I am trying to get organized with the existing documentation and artifacts of the simulated “penetration test” and currently feel a bit overwhelmed how to move forward…
Although I’m seeing some comments that the hash is already there for you, I completed this lab with a different approach. Here is some guidance
Read and reread through the findings carefully
Recall that the steps for the lab include “Enumerate and exploit all 13 findings listed and gather evidence for the findings that don’t have any evidence recorded”. Why don’t we start at the top and work our way down? Might need to “dig in further”.
Collect all of the users and passwords you have from the notes
What ways can we collect more users and credentials (hashes included)
Now that we have hashes, lets crack them too
Now it comes down to trying each set of credentials to see which one gets us in the DC
Now we’re in. Having trouble dumping hashes? Find a process that should have all the privileges necessary and try again!
This lab is overwhelming at first because there is alot to look at. Take your time, read through it, see what you have, and see what methods are provided for you to find more.
This assessment is definitely tricky…@magic is right with the process and to start from the top and pick up where the author left off. I got stuck thinking the lead with the account description fields was solid, but it’s not and may be misleading. Best advice is to pick up at other spots and go from there.
As soon as you successfully land on one of the machines, reiterate on the enumeration process. That involves searching for credentials, trying known credentials across all services and look if you can dump further hashes or logon- passwords from memory, from credential vault, lsass, ntdis.dit, etc…
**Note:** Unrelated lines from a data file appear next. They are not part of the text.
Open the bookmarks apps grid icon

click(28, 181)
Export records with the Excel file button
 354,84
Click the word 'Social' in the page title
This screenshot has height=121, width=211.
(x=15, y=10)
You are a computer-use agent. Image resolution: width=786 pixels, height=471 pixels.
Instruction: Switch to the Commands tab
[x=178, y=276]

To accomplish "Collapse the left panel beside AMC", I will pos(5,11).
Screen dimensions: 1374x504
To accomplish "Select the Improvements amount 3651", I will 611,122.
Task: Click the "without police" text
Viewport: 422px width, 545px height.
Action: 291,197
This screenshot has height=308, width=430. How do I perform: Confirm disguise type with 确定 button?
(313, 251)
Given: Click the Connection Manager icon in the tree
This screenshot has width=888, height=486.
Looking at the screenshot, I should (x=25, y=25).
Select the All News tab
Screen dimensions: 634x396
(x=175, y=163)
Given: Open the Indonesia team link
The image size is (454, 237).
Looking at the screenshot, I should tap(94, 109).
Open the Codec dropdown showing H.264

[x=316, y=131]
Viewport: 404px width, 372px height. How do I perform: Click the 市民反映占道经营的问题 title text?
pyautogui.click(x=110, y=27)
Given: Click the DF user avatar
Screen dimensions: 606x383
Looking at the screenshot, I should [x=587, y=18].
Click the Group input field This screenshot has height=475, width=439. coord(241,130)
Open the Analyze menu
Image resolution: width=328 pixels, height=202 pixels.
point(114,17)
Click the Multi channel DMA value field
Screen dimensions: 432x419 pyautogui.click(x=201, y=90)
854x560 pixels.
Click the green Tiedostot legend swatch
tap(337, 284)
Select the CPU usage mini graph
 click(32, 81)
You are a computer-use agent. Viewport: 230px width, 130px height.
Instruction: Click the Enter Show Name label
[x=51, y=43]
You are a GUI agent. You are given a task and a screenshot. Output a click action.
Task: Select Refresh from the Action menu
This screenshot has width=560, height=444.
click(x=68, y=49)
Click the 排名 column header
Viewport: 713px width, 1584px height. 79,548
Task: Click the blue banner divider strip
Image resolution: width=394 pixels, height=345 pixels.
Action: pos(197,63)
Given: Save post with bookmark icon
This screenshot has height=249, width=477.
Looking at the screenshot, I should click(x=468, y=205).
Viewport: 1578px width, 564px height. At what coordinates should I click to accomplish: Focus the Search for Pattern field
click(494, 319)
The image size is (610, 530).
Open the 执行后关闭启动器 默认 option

Hello! I also have questions about the final task. I made points 1 and 4, I am on the DC. Additionally, I found a number of other accesses: librarian, HTB_…_r00t!@0, … But with "submit the NTLM hash of the KRBTGT account " I don’t understand how to do it, because I don’t see any way to run the necessary utilities. Maybe it’s simple, but I’m not familiar with AD. Regarding question 3 “Dump the NTDS file”, similarly, I don’t understand how to run the necessary software on the DC machine. Maybe there are more clues?
So I created a DRAFT report as recommended at the end of the skills assessment. Is anyone willing to do QA with me? Struggling to find anyone on discord(which is understandable). I feel like this stuff is pretty important, regardless of whether or not it’s exciting.